EXERCISE: Without pictures, repeat the lines of the entries from the one containing "The image size is (1596, 776)." through the last, both ends included, and nothing else.

====== EXTRACTED INFORMATION ======

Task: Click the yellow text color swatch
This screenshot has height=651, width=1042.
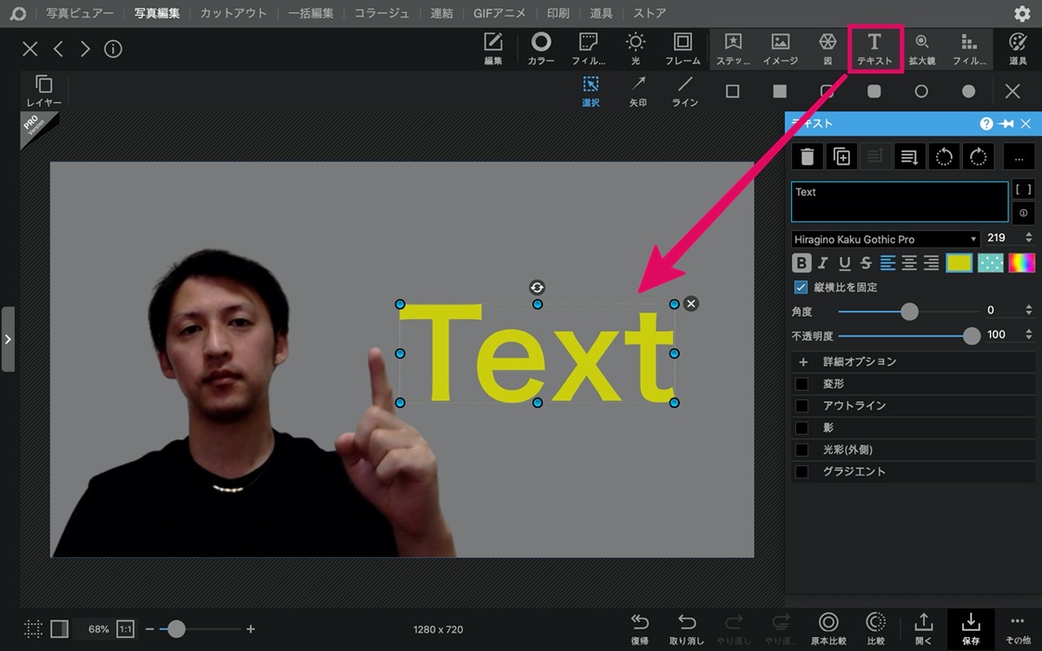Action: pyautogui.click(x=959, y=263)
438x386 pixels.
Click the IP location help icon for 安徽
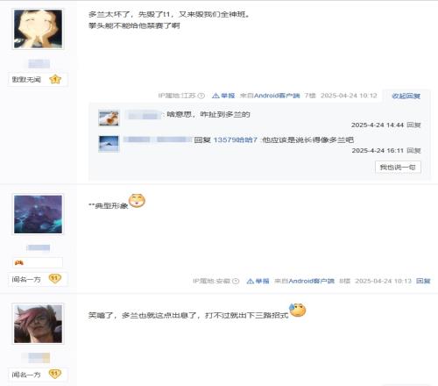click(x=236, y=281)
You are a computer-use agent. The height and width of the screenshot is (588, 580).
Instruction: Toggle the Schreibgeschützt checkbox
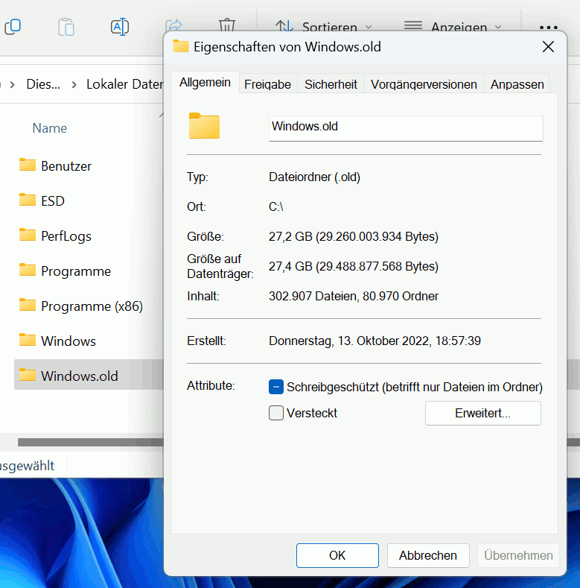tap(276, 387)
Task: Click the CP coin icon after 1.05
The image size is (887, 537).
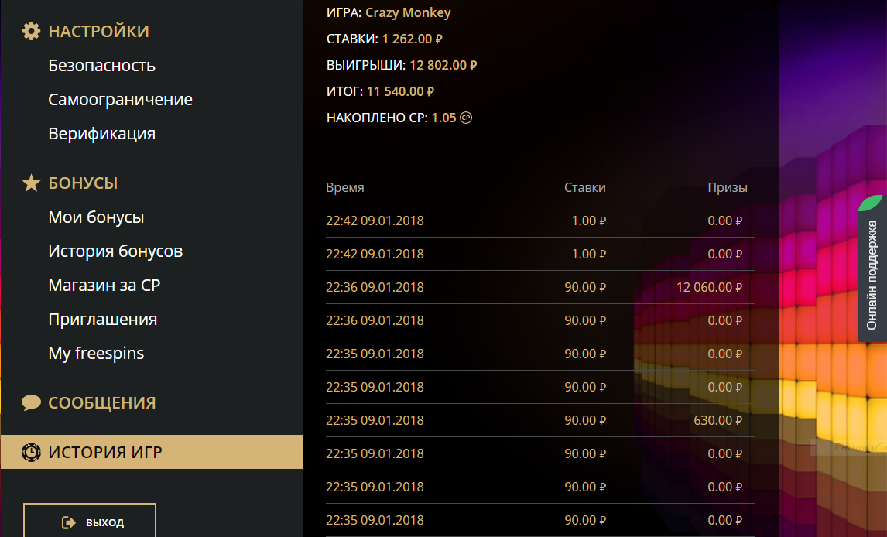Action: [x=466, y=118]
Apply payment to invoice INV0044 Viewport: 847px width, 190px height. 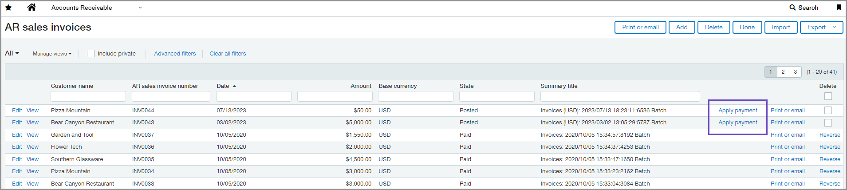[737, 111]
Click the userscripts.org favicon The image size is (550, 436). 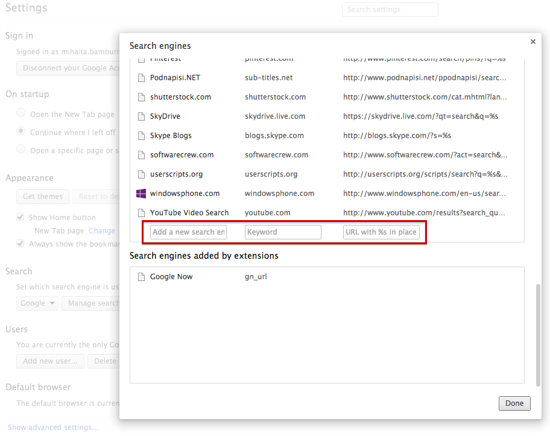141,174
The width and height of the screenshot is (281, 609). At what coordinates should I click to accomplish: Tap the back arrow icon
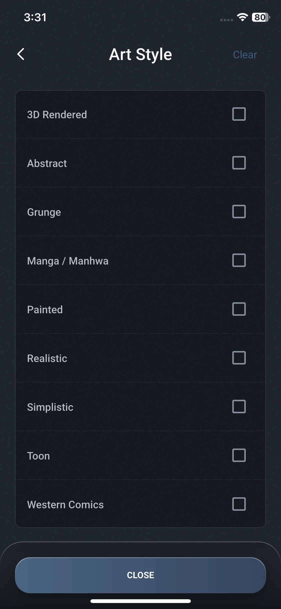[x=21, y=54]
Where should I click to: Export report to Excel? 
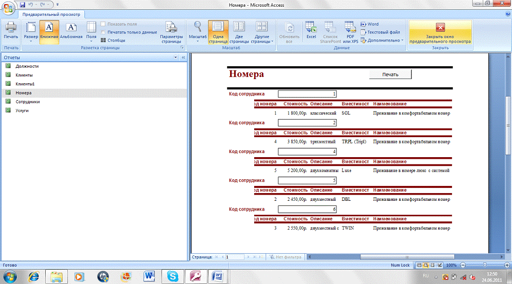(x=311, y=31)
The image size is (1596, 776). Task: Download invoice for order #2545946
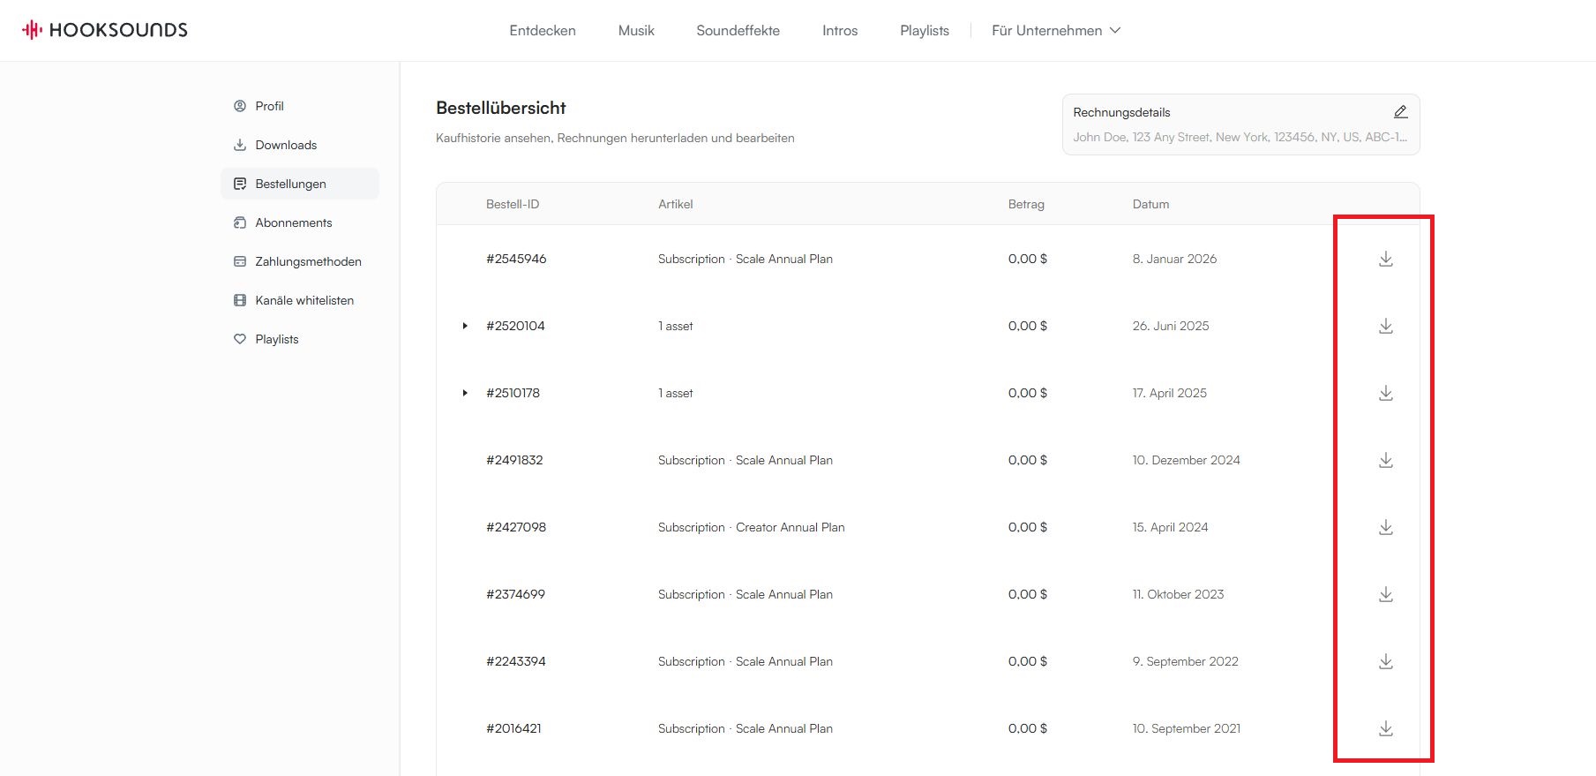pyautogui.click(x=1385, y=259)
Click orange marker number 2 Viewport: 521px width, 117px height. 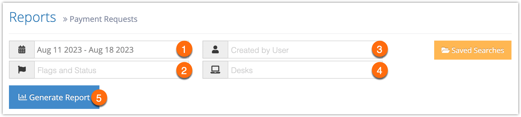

======

SOLUTION TO THE PROBLEM:
The image size is (1596, 776). Task: Download invoice for order #2545946
pyautogui.click(x=1385, y=259)
Click orange marker number 2 Viewport: 521px width, 117px height. 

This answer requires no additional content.